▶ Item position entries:
---+---
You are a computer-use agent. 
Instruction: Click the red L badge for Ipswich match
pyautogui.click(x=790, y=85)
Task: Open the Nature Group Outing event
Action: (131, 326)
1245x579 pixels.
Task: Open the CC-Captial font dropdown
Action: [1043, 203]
---+---
Copy back all of the rows above word for word, without changing anything.

▶ Task solution:
You are a computer-use agent. 
Instruction: Click the red L badge for Ipswich match
pyautogui.click(x=790, y=85)
Task: Open the Nature Group Outing event
Action: (131, 326)
1245x579 pixels.
Task: Open the CC-Captial font dropdown
Action: [1043, 203]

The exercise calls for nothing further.